:: What you should do ::
Print the records exactly as they appear, from the line containing "Locate an element on the screen. This" through the end of the records.
──────── Records provided
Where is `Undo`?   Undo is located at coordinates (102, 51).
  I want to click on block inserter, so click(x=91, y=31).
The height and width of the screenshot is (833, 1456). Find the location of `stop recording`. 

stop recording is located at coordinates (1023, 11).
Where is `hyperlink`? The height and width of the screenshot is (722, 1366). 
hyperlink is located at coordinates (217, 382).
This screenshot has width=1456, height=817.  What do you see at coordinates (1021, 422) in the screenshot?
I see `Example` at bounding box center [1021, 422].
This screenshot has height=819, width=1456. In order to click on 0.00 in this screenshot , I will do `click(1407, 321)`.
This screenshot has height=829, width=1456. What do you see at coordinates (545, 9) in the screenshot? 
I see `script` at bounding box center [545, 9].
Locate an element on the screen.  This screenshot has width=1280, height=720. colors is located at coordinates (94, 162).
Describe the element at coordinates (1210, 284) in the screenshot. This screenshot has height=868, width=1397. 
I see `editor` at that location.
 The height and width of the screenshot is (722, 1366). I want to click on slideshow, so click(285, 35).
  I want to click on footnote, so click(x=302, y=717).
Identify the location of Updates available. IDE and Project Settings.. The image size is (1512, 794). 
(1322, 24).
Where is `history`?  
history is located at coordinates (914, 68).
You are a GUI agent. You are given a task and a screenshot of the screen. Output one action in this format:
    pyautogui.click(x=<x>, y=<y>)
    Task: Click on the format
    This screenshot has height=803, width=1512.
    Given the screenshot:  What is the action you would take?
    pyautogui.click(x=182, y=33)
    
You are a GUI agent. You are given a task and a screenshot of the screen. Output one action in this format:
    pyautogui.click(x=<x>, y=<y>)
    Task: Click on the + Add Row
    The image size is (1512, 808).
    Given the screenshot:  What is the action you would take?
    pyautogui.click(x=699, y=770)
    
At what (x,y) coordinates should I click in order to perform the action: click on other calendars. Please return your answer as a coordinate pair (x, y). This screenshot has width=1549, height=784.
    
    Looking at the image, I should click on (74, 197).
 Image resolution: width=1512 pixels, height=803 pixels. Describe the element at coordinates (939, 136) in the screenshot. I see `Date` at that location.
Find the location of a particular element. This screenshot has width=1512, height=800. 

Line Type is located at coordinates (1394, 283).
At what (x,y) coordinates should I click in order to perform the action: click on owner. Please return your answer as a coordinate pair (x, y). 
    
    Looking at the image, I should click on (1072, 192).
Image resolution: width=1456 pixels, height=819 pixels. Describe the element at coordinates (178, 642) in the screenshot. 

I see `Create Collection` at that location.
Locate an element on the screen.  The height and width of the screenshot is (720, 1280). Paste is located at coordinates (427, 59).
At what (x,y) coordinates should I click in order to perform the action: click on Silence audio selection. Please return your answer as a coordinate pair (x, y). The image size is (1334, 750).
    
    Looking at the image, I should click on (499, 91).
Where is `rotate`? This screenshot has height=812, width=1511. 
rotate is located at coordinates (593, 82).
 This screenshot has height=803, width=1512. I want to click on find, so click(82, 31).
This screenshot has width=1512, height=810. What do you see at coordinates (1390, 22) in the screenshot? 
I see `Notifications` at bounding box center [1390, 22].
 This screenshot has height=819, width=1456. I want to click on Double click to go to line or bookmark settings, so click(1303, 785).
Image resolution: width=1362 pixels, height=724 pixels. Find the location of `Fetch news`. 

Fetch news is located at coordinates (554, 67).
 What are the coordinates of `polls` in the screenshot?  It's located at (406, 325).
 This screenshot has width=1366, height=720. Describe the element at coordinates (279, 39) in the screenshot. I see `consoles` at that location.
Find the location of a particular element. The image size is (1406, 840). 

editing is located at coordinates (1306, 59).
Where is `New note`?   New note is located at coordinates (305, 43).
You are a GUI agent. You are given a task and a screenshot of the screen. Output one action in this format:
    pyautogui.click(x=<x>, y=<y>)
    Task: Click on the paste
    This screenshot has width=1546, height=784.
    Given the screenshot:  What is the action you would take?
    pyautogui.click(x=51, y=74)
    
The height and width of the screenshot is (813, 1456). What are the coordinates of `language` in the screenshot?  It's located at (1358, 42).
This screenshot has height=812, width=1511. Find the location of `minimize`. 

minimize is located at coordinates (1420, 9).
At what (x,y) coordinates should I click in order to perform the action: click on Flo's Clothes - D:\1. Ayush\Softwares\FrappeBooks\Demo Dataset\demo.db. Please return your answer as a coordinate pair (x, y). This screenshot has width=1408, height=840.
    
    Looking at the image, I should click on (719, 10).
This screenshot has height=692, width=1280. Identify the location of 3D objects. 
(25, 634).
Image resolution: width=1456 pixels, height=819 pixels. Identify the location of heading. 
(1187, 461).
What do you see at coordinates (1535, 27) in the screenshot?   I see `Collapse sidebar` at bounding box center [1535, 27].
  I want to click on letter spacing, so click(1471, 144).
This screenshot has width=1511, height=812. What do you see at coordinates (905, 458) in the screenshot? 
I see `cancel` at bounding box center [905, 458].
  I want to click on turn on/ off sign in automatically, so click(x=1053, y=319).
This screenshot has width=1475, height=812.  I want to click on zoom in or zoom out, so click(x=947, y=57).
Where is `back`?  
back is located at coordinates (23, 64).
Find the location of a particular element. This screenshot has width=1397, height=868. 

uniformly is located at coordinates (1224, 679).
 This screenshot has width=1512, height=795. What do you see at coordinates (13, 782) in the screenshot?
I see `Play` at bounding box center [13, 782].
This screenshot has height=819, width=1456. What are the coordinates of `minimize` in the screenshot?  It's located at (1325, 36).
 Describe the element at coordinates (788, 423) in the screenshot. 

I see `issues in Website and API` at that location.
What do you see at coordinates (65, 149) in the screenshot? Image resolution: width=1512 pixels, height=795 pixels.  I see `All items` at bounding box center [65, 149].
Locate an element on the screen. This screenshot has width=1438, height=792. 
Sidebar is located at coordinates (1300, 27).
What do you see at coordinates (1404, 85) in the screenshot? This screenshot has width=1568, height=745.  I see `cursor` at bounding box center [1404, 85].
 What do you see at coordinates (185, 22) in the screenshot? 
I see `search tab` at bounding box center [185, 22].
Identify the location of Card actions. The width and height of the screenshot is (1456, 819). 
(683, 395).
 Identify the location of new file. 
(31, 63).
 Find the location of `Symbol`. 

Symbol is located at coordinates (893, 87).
────────────────
:: Answer to this problem ::
Locate an element on the screen. This screenshot has width=1438, height=792. 
Sidebar is located at coordinates (1300, 27).
What do you see at coordinates (1404, 85) in the screenshot? This screenshot has width=1568, height=745.  I see `cursor` at bounding box center [1404, 85].
 What do you see at coordinates (185, 22) in the screenshot? 
I see `search tab` at bounding box center [185, 22].
Identify the location of Card actions. The width and height of the screenshot is (1456, 819). 
(683, 395).
 Identify the location of new file. 
(31, 63).
 Find the location of `Symbol`. 

Symbol is located at coordinates (893, 87).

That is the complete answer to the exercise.